Я строил сотни планов, ломая голову над тем, как в будущем добиться чести быть представленным старшей даме, а теперь хоть получше рассмотреть ее красоту. Пересесть поближе к ее ложе я не мог: театр был переполнен, а, согласно строгим законам последней моды, пользоваться биноклем в таких случаях считалось в высшей степени неприличным, да у меня его и не было. Я просто приходил в отчаяние.
Наконец я решил обратиться к моему спутнику.
— Тальбот, — сказал я, — у вас есть бинокль. Дайте его сюда.
— Бинокль? Да зачем он мне? — И он снова нетерпеливо отвернулся к сцене.
— Но, Тальбот, — продолжал я, трогая его за плечо, — я прошу вас, выслушайте меня. Видите вон ту ложу? Там! Да нет, следующую… Вы встречали когда-нибудь такую красавицу?
— Да, она бесспорно очень красива.
— Интересно, кто она?
— Во имя всего святого, неужели вы ее не знаете? «Не зная ее, становишься сам неизвестным». Это знаменитая мадам Лаланд — она сейчас в моде, о ней говорит весь город. Она очень богата, вдова, превосходная партия, только что приехала из Парижа.
— Вы с ней знакомы?
— Да, имею честь.
— Вы меня представите?
— Конечно, с большим удовольствием. Когда вы хотите?
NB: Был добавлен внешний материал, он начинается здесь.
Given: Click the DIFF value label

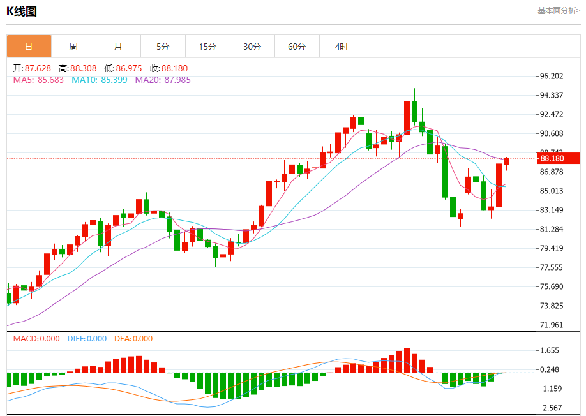Looking at the screenshot, I should pos(87,339).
— Завтра в час дня я зайду за вами к Б…
— Хорошо. А сейчас, прошу вас, помолчите, если можете.
Я был вынужден выполнить эту последнюю просьбу Тальбота, так как он, поглощенный происходившим на сцене, оставался глух ко всем моим дальнейшим расспросам.
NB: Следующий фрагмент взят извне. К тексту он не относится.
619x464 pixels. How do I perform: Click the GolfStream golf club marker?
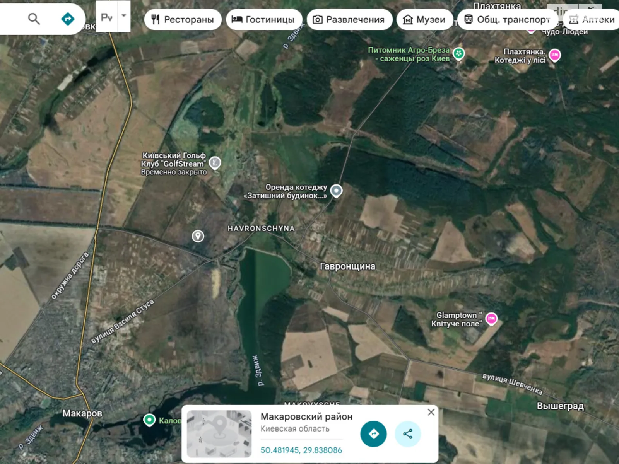pyautogui.click(x=215, y=163)
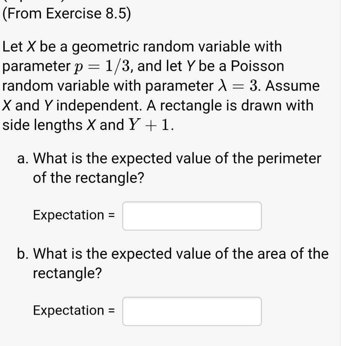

Я же был не в силах отвести взгляд от мадам Лаланд, и наконец мне посчастливилось: она повернулась ко мне лицом. Оно было поистине прелестно, как и подсказывало мне мое сердце еще раньше, чем Тальбот полностью удовлетворил мое любопытство; но что-то непонятное все еще продолжало волновать меня. В конце концов я решил, что на мои чувства повлияло строгое и грустное выражение ее лица или, вернее, та печальная усталость, от которой оно казалось менее свежим и молодым; зато эта усталость придавала ее чертам выражение ангельской кротости и величавости, особенно пленявшее меня при моей романтической восторженности, и делала ее в десять раз интереснее.
Я продолжал пожирать даму глазами и вдруг затрепетал, ибо она чуть заметно вздрогнула, почувствовав на себе мой пристальный взгляд. Но я был так очарован, что ни на миг не мог оторвать от нее глаз. Она отвернулась, и мне опять стали видны только изящные очертания ее затылка. Через несколько минут, точно желая проверить, продолжаю ли я смотреть на нее, дама слегка повернула голову и встретилась с моим пылающим взором. Ее глаза тотчас опустились, и яркий румянец залил щеки. Каково же было мое изумление, когда я увидел, что она не только не отвернулась, но даже взяла висевший у пояса лорнет, поднесла его к глазам и в течение нескольких минут, не скрывая своего интереса, внимательно рассматривала меня.
Если бы молния ударила у моих ног, я и тогда бы не был так ошеломлен — не задет, не возмущен, а именно ошеломлен, хотя столь же смелый поступок со стороны другой женщины бесспорно возмутил бы меня или оттолкнул; но все это было проделано с таким спокойствием, с такой небрежностью и невозмутимостью, присущими безукоризненно воспитанным людям, что совершенно исключало малейший намек на дерзость и возбудило во мне лишь восторг и удивление.
Она, видимо, осталась довольна беглым осмотром моей особы и уже хотела спрятать лорнет, как вдруг, точно пораженная какой-то новой мыслью, вновь поднесла его к глазам и с удвоенным вниманием в течение по крайней мере пяти минут продолжала смотреть на меня.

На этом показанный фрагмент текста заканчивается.